## Work item:
Find the line containing "Screen dimensions: 1165x363" in the records below. Copy exactly that line and each one after it, ending at the line containing "Image resolution: width=777", and nothing more.

## Information shown:
§
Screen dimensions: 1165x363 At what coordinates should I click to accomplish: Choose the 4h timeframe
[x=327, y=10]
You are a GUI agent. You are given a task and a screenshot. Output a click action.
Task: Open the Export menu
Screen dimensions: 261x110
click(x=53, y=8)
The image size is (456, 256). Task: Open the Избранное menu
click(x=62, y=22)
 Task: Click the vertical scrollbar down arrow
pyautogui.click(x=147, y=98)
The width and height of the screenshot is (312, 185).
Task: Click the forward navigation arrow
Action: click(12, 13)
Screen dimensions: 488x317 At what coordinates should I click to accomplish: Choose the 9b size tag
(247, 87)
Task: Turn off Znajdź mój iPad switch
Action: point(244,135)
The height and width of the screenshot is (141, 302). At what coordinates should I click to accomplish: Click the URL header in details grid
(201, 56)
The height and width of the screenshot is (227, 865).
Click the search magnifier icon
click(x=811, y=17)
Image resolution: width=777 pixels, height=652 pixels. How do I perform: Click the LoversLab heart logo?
§
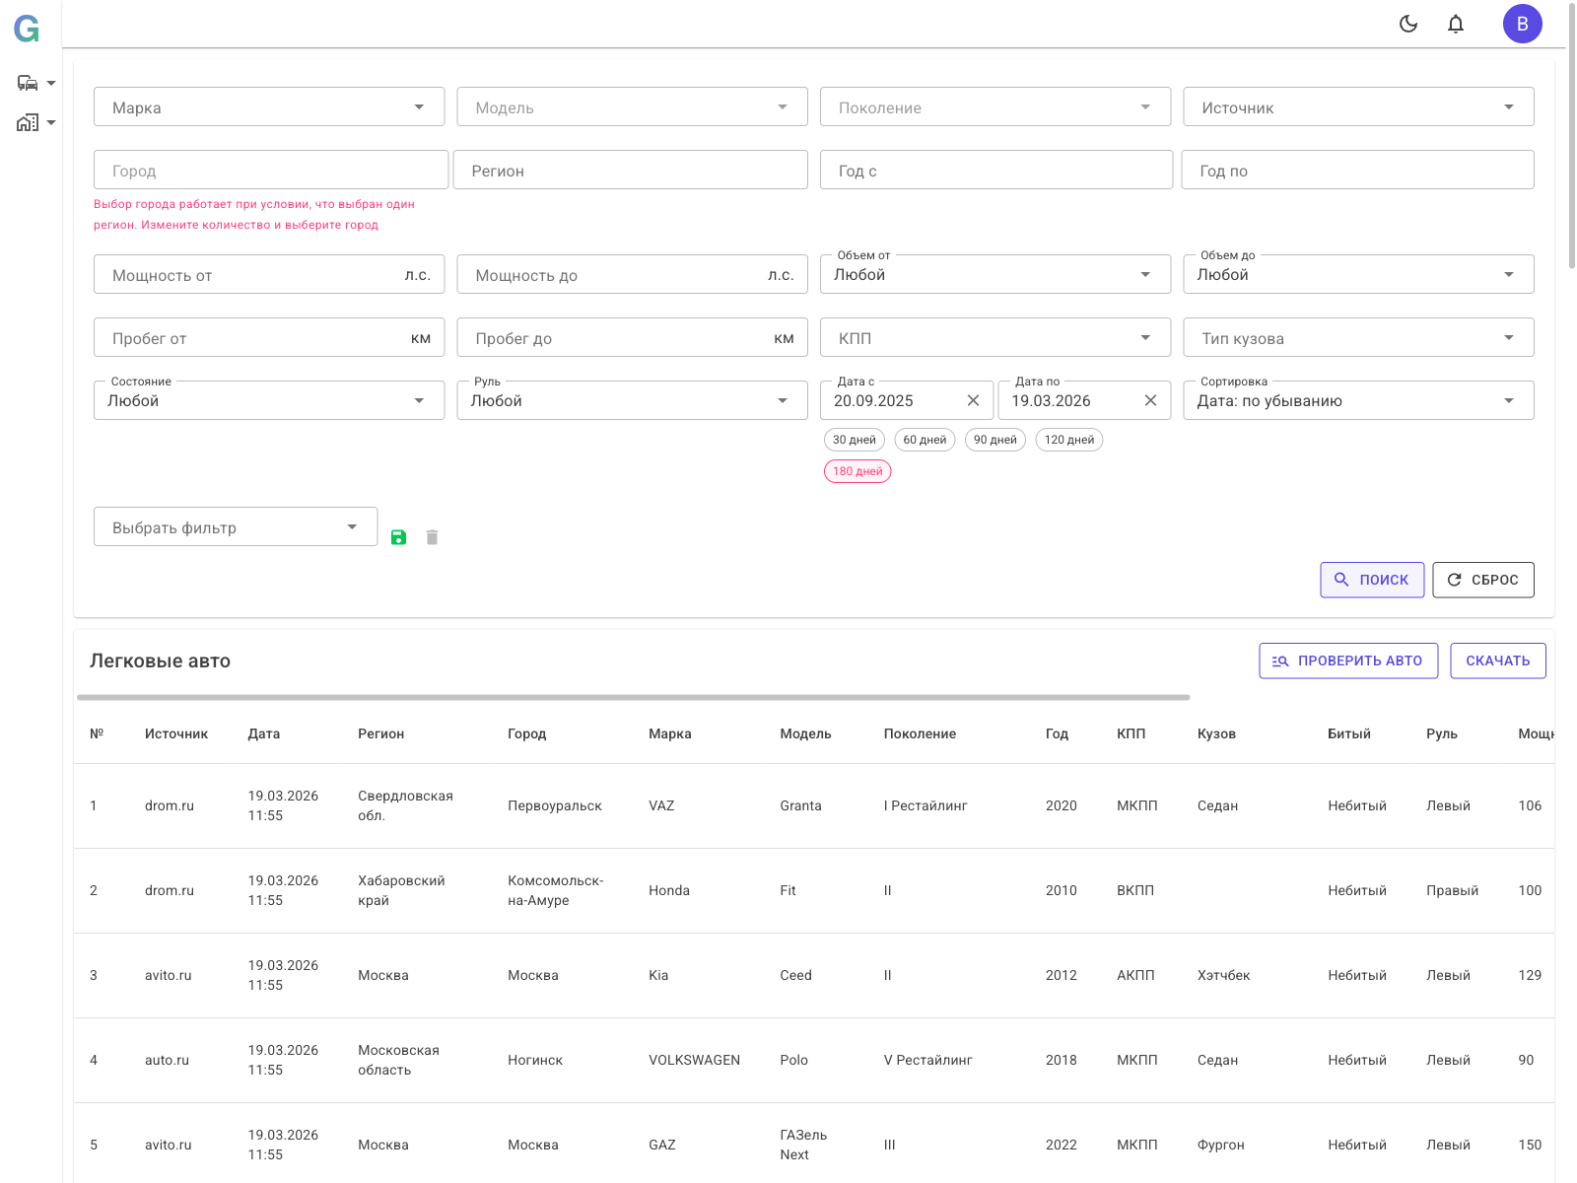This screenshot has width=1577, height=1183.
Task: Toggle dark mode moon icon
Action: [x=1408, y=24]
§
## Exercise solution:
Screen dimensions: 1165x363 At what coordinates should I click to accomplish: Choose the 4h timeframe
[x=327, y=10]
You are a GUI agent. You are given a task and a screenshot. Output a click action.
Task: Open the Export menu
Screen dimensions: 261x110
click(x=53, y=8)
The image size is (456, 256). Task: Open the Избранное menu
click(x=62, y=22)
 Task: Click the vertical scrollbar down arrow
pyautogui.click(x=147, y=98)
The width and height of the screenshot is (312, 185).
Task: Click the forward navigation arrow
Action: click(12, 13)
Screen dimensions: 488x317 At what coordinates should I click to accomplish: Choose the 9b size tag
(247, 87)
Task: Turn off Znajdź mój iPad switch
Action: point(244,135)
The height and width of the screenshot is (141, 302). At what coordinates should I click to accomplish: Click the URL header in details grid
(201, 56)
The height and width of the screenshot is (227, 865).
Click the search magnifier icon
click(x=811, y=17)
Image resolution: width=777 pixels, height=652 pixels. How do I perform: Click the LoversLab heart logo?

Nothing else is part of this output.